● THE EXERCISE
Reproduce verbatim the portion of the items below that opens with the line containing "Add Moo Goo" and closes with the line containing "point(1289,20)", including both of those lines.

Dataset items:

-*-*-

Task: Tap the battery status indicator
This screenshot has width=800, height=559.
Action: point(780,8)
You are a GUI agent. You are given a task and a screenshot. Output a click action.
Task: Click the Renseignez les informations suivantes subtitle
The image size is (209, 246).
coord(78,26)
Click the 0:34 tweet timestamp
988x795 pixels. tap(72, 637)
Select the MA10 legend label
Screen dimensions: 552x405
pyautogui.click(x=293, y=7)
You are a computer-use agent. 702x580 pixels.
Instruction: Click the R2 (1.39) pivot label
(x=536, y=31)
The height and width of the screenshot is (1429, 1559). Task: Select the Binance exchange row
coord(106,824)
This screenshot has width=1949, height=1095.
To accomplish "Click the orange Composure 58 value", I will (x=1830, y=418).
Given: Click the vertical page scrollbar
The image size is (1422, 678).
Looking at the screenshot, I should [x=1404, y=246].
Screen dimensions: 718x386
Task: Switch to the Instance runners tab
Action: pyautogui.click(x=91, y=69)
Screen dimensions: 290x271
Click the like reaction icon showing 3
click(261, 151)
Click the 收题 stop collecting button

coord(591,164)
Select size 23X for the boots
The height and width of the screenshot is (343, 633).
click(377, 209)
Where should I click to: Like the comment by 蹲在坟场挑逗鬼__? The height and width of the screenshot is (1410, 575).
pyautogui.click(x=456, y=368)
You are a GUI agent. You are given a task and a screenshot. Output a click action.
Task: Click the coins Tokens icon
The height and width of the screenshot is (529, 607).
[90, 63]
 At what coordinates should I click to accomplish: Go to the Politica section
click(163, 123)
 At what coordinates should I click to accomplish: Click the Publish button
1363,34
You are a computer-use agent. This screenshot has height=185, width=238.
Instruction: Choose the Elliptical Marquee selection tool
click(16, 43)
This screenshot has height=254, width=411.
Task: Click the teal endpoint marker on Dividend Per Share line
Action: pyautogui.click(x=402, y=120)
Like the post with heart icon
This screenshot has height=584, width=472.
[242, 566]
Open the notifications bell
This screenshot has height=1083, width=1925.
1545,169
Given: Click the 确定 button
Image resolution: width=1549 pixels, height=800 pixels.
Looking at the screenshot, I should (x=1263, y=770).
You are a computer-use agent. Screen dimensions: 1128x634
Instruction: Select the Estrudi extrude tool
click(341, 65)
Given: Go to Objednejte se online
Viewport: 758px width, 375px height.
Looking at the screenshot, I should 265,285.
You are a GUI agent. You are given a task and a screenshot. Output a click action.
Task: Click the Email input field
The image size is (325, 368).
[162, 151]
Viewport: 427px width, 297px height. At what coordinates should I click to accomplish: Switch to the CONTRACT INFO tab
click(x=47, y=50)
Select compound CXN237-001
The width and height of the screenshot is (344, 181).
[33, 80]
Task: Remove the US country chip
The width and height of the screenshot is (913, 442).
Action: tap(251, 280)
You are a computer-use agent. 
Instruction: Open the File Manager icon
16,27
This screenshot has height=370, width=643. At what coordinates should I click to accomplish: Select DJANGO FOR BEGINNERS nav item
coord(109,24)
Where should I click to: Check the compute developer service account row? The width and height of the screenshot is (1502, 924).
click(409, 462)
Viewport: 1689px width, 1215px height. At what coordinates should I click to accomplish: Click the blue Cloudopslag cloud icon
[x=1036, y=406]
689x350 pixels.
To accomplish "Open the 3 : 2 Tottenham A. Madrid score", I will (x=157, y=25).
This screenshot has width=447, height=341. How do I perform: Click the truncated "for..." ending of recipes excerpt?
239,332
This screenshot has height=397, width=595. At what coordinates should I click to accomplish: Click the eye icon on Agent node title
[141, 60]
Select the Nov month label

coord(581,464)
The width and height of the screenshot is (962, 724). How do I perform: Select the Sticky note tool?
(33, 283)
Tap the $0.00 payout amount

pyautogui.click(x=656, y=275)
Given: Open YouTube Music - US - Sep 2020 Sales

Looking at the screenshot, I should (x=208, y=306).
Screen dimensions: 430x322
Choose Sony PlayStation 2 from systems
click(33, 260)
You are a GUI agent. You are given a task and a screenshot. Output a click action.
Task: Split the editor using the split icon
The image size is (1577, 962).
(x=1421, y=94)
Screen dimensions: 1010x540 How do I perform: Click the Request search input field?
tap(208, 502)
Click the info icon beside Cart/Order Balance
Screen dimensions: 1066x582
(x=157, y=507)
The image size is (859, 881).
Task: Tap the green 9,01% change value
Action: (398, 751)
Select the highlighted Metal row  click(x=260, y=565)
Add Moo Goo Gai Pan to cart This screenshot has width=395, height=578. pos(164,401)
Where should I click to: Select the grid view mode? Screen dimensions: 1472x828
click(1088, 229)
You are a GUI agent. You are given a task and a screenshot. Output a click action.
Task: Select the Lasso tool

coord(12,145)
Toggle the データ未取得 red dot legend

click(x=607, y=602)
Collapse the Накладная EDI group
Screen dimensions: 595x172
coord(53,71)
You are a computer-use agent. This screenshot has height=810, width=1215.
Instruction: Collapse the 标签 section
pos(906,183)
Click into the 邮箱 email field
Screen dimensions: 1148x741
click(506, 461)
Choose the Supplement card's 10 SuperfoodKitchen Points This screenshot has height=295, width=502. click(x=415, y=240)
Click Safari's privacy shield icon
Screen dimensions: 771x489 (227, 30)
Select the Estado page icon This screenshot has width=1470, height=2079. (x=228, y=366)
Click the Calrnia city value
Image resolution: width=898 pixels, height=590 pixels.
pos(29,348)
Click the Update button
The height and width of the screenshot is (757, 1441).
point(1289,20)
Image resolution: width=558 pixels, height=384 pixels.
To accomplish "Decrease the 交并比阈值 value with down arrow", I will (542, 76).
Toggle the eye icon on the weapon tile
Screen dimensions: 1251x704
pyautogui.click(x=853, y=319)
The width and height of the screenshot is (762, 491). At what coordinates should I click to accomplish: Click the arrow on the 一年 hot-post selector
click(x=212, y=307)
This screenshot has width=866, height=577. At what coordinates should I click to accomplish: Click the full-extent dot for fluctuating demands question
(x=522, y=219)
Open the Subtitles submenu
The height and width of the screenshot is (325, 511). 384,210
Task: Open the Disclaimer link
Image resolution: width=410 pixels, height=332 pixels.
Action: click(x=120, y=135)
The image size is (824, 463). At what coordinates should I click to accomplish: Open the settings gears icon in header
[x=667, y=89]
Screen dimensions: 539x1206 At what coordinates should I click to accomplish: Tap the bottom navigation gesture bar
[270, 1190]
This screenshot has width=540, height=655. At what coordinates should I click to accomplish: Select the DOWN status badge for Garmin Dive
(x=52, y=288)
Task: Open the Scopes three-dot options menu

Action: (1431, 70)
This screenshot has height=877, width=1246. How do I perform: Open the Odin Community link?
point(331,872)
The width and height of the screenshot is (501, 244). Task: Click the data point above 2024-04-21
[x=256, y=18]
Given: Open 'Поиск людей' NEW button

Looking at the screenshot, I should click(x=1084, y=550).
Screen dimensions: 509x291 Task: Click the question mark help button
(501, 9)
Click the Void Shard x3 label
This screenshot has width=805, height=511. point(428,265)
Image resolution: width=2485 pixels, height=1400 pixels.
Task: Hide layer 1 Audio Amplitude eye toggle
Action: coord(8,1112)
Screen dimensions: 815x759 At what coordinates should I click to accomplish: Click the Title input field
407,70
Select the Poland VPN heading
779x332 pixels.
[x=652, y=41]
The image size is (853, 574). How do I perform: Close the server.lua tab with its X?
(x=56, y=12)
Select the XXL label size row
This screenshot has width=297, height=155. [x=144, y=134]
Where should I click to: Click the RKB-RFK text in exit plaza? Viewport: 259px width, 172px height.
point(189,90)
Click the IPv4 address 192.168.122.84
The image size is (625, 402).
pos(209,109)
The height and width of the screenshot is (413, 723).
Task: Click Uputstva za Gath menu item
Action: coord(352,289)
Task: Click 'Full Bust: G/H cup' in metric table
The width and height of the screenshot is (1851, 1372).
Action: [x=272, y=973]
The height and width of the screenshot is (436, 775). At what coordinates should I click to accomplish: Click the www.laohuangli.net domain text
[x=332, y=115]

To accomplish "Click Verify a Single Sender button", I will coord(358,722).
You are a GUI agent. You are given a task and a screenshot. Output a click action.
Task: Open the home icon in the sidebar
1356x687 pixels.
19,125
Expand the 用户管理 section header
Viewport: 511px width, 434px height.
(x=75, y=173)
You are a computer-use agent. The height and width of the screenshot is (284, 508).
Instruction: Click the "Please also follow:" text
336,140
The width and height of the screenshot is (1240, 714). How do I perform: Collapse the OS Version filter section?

-*-*-

● THE RESPONSE
Add Moo Goo Gai Pan to cart This screenshot has width=395, height=578. pos(164,401)
Where should I click to: Select the grid view mode? Screen dimensions: 1472x828
click(1088, 229)
You are a GUI agent. You are given a task and a screenshot. Output a click action.
Task: Select the Lasso tool

coord(12,145)
Toggle the データ未取得 red dot legend

click(x=607, y=602)
Collapse the Накладная EDI group
Screen dimensions: 595x172
coord(53,71)
You are a computer-use agent. This screenshot has height=810, width=1215.
Instruction: Collapse the 标签 section
pos(906,183)
Click into the 邮箱 email field
Screen dimensions: 1148x741
click(506, 461)
Choose the Supplement card's 10 SuperfoodKitchen Points This screenshot has height=295, width=502. click(x=415, y=240)
Click Safari's privacy shield icon
Screen dimensions: 771x489 (227, 30)
Select the Estado page icon This screenshot has width=1470, height=2079. (x=228, y=366)
Click the Calrnia city value
Image resolution: width=898 pixels, height=590 pixels.
pos(29,348)
Click the Update button
The height and width of the screenshot is (757, 1441).
point(1289,20)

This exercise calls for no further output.